Ce que proposent ces sculptures n’est autre qu’un tendre miroir où le corps se ressent dans le registre qui lui est le plus favorable : c’est tout à la fois une surface, un grain, une chaleur, et la tendresse d’une consistance souple, fluide, suave. Cet énoncé lui-même indique l’ambiguïté que le corps entretient avec cette douce matière des choses, que nous décrivons dans les mêmes termes, avec les mêmes mots qui eussent décrit le corps lui-même, l’autre corps qu’il rencontre, perçoit, caresse ; qu’il respire, dont il s’entoure. Sans doute y a-t-il là la trace ineffaçable de nos premières sensations, notre corps ainsi baigné dans celui de la mère, caressant-caressé… l’incarnation, c’est le cas de le dire, du paradis perdu d’une plénitude. Peut-être quelque chose de ce bonheur originel se retrouve-t-il quand notre corps se ressent ainsi dans un vêtement, un drap, une couverture, objets transitionnels hérités des doudous de l’enfance.
Cet ordre de la sensation qu’après Freud on nommerait « érotique » n’est pas en tension, n’est pas désirant ; il n’est même pas inscrit dans le temps, bien au contraire. Cet ordre, c’est celui de la caresse, qui n’a ni début ni fin. On s’y étale, on s’y baigne ; rien n’a plus d’importance.

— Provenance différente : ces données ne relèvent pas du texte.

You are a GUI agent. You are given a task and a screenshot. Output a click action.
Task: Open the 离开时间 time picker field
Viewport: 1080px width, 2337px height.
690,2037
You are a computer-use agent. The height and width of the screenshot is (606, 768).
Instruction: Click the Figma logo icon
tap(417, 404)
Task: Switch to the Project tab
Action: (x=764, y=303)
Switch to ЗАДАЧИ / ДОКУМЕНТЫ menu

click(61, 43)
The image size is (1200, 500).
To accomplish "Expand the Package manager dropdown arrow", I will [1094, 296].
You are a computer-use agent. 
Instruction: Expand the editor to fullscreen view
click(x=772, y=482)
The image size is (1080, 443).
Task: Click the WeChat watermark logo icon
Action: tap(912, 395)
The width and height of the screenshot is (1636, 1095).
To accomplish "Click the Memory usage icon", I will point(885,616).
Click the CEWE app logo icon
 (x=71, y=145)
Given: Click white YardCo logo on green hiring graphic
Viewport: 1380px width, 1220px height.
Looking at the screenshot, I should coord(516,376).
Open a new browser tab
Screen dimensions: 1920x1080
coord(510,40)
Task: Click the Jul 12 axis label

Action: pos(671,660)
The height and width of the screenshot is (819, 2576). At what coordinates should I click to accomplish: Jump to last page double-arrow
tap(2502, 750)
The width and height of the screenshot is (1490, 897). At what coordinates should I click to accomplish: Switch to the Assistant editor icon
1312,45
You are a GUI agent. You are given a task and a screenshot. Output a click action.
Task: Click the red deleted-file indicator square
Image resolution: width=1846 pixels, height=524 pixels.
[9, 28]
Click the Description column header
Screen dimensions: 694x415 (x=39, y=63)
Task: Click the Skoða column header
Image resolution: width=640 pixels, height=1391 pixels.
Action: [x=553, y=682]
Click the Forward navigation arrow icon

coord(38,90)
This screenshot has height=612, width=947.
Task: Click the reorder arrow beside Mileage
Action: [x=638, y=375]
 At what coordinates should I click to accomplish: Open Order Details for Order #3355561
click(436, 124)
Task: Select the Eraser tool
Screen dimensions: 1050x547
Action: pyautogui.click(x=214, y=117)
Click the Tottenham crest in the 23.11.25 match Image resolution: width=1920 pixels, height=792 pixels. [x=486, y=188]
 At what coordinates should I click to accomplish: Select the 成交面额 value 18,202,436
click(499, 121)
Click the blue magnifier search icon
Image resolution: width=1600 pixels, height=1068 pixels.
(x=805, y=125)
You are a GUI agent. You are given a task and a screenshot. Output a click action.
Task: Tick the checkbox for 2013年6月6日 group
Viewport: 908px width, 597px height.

Si le spectateur ressent devant ces sculptures un peu du bonheur de cette sensation, ce n’est pas parce que j’en ai inscrit la trace si délicate : j’ai fait le premier pas, le bois en fait un autre, mais c’est le spectateur lui-même qui y ajoute sa sensation entière, telle qu’elle est inscrite dans une mémoire du corps qu’aucun temps ne ternit : il « sait » la consistance, le grain, l’odeur ; ce corps ne perçoit pas : il se souvient, et la couverture qu’il regarde, il la reconnaît : c’est la sienne.